I'm very skeptical of any intervention that reduces the amount of time we have left in the hopes that this AI juggernaut is not really as potent a threat to us as it currently appears. I was much much less skeptical of alignment research 20 years ago, but since then a research organization has been exploring the solution space and the leader of that organization (Nate Soares) and its most senior researcher (Eliezer) are reporting that the alignment project is almost completely hopeless. Yes, this organization (MIRI) is kind of small, but it has been funded well enough to keep about a dozen top-notch researchers on the payroll and it has been competently led. Also, for research efforts like this, how many years the team had to work on the problem is more important than the size of the team, and 22 years is a pretty long time to end up with almost no progress other than some initial insights (around the orthogonality thesis, the fragility of value, convergent instrumental values, CEV as a solution to if the problem were solvable by the current generation of human beings.
OK, if I'm being fair and balanced, then I have to concede that it was probably only in 2006 (when Eliezer figured out how to write a long intellectually-dense blog post every day) or even only in 2008 (when Anna Salamon join the organization -- she was very good at recruiting and had a lot of energy to travel and to meet people) that Eliezer's research organization could start to pick and choose among a broad pool of very talented people, but still between 2008 and now is 17 years, which again is a long time for a strong team to fail to make even a decent fraction of the progress humanity would seem to need to make on the alignment problem if in fact the alignment problem is solvable by spending more money on it. It does not appear to me to be the sort of problem than can be solved with 1 or 2 additional insights; it seems a lot more like the kind of problem where insight 1 is needed, but before any mere human can find insight 1, all the researchers need to have already known insight 2, and to have any hope of finding insight 2, they all would have had to know insight 3, and so on.
AI safety spending is only $0.1 billion while AI capabilities spending is $200 billion. A company which adds a comparable amount of effort on both AI alignment and AI capabilities should speed up the former more than the latter
There is very little hope IMHO in increasing spending on technical AI alignment because (as far as we can tell based on how slow progress has been on it over the last 22 years) it is a much thornier problem than AI capability research and because most people doing AI alignment research don't have a viable story about how they are going to stop any insights / progress they achieve from helping with AI capability research.
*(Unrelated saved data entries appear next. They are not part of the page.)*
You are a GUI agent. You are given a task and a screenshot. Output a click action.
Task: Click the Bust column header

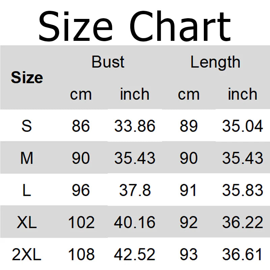[x=108, y=62]
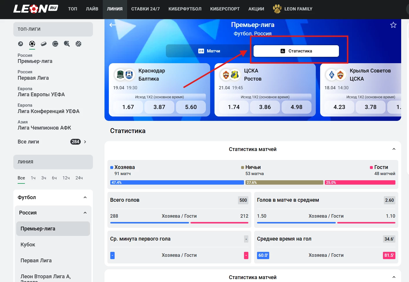The image size is (409, 282).
Task: Pick the table tennis paddle icon
Action: pos(67,44)
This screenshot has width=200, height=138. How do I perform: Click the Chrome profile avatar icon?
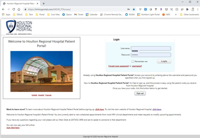[192, 9]
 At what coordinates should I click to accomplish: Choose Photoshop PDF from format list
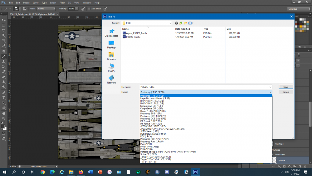point(154,139)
I mean, if you have a specific plan that avoids these problems, then let's hear it, I am all ears, but advocacy in general of increasing work on technical alignment is counterproductive IMHO.
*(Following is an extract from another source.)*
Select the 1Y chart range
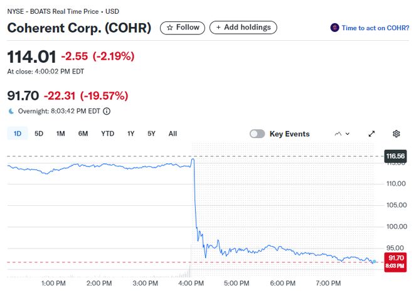Screen dimensions: 414x295 [130, 134]
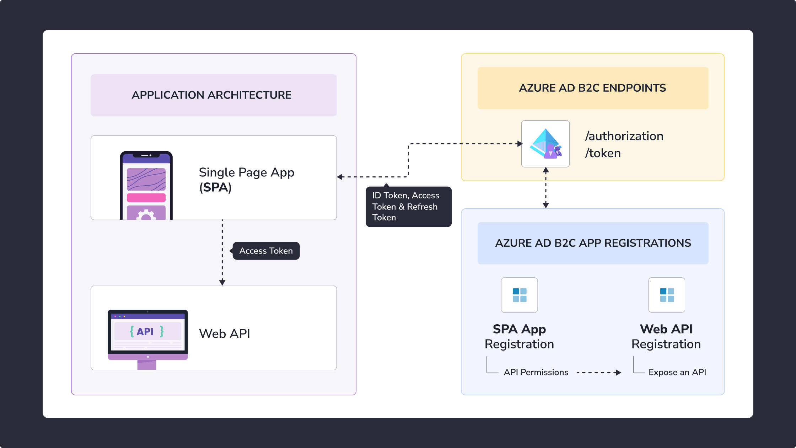
Task: Click the API Permissions sub-item
Action: coord(536,372)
The trouble with the choice of phrase "hyperintelligent machine sociopath" is that it gives the other side of the argument and easy rebuttal, namely, "But that's not what we are trying to do: we're not trying to create a sociopath". In contrast, if the accusation is that (many of) the AI labs are trying to create a machine smarter than people, then the other side cannot truthfully use the same easy rebuttal. Then our side can continue with, "and they don't have a plan for how to control this machine, at least not any plan that stands up to scrutiny". The phrase "unaligned superintelligence" is an extremely condensed version of the argument I just outlined (where the verb "control" has been replaced with "align" to head off the objection that control would not even be desirable because people are not wise enough and not ethical enough to be given control over something so powerful).